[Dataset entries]
=== Section Start ===
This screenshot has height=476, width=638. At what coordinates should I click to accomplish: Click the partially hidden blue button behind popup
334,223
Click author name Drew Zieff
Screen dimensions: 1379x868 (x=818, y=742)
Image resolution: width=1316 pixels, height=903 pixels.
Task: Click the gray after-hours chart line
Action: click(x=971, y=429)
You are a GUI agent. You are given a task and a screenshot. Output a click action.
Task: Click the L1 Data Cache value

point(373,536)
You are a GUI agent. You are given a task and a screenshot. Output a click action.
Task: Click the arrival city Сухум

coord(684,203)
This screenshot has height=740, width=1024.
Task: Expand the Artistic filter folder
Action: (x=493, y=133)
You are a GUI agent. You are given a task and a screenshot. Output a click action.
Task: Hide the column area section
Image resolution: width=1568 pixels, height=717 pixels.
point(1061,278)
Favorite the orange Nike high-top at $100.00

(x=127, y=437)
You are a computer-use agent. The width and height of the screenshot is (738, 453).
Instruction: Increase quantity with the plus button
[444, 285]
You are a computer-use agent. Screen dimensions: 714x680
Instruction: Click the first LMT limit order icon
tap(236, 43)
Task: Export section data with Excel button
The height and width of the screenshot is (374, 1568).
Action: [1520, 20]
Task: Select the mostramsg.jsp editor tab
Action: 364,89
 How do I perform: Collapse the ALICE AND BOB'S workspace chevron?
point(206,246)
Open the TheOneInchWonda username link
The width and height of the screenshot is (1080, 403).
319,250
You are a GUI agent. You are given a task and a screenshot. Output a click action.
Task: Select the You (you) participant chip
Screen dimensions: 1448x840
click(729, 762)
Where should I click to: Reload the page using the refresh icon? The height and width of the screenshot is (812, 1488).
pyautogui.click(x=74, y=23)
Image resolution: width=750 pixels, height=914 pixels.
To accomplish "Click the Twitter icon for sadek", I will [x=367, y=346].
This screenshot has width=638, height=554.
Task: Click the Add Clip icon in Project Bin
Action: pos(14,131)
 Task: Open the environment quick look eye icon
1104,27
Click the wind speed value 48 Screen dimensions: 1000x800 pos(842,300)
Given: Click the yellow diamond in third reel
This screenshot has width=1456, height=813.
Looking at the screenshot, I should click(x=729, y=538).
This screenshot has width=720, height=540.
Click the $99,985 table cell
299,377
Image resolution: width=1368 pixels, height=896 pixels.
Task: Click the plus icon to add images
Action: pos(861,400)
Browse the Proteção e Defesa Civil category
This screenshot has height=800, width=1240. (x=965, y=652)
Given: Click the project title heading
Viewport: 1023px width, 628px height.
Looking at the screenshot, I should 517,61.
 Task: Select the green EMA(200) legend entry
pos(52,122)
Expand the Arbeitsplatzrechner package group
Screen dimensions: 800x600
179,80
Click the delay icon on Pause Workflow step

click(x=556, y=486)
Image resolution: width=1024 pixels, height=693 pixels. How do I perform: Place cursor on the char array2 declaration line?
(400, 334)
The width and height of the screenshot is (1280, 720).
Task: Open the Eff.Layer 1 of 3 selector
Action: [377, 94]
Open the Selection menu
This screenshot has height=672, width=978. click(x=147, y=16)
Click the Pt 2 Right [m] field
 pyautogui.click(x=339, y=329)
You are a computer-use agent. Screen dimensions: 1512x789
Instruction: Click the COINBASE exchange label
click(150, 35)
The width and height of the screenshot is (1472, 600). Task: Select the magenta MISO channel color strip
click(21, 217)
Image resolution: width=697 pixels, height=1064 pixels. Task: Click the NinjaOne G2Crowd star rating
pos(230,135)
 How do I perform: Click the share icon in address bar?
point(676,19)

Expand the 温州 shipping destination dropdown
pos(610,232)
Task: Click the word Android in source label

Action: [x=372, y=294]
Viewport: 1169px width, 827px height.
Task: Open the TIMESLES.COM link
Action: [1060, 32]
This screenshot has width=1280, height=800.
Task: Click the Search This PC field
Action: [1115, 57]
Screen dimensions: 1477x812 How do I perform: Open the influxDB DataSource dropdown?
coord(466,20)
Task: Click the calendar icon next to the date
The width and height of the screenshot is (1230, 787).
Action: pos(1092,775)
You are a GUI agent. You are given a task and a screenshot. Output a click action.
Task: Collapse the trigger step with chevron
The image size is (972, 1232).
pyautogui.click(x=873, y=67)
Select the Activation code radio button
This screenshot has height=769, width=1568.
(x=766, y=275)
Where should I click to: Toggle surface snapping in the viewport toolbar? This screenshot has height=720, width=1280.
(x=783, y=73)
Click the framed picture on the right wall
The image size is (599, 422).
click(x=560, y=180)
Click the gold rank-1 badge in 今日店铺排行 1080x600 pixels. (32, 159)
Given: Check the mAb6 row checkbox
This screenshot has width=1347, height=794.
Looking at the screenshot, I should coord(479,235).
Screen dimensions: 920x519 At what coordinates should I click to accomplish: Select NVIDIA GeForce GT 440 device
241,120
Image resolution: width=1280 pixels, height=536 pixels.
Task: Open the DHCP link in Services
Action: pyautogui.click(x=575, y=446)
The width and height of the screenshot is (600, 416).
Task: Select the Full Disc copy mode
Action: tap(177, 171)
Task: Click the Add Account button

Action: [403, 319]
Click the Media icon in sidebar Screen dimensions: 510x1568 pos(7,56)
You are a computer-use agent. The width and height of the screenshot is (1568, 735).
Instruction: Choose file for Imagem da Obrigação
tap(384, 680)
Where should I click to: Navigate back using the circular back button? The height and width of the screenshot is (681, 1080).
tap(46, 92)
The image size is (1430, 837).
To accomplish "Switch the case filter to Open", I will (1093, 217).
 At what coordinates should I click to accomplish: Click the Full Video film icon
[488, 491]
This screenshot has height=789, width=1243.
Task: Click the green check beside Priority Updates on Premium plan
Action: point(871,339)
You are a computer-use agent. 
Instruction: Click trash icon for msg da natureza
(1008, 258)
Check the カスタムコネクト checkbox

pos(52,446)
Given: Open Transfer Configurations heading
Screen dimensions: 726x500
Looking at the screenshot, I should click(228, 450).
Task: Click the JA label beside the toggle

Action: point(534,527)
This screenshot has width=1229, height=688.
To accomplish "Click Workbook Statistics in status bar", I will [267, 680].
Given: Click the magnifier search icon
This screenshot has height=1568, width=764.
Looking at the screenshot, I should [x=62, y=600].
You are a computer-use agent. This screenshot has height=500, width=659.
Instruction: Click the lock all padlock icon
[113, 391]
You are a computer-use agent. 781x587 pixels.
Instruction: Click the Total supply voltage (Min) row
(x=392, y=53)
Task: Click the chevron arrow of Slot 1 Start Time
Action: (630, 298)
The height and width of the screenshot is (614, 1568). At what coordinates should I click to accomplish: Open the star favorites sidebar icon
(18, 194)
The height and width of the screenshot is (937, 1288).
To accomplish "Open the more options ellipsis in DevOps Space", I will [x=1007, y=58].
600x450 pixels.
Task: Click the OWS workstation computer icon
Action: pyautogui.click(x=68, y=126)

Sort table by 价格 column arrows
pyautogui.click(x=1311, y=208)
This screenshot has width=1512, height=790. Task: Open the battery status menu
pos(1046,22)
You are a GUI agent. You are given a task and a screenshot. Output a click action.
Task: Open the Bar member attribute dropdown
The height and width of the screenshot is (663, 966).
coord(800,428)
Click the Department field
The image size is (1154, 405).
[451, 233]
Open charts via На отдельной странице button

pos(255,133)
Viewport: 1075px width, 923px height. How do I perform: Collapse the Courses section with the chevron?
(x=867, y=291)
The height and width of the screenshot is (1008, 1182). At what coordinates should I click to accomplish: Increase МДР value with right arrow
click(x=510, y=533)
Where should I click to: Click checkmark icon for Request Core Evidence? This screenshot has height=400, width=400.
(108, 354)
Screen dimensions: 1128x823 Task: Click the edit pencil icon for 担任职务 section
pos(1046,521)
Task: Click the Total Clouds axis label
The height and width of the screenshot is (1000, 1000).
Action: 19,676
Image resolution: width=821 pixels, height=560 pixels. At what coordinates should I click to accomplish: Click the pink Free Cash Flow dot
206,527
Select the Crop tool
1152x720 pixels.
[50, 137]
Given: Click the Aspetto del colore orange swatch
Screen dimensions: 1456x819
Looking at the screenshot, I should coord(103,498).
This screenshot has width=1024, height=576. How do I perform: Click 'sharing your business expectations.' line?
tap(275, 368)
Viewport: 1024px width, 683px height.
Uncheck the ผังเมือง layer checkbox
=== Section End ===
Task instructions ::
Every line holding the word "heading" should be copied out of the records above.

Result ::
Given: Click the project title heading
Given: Open Transfer Configurations heading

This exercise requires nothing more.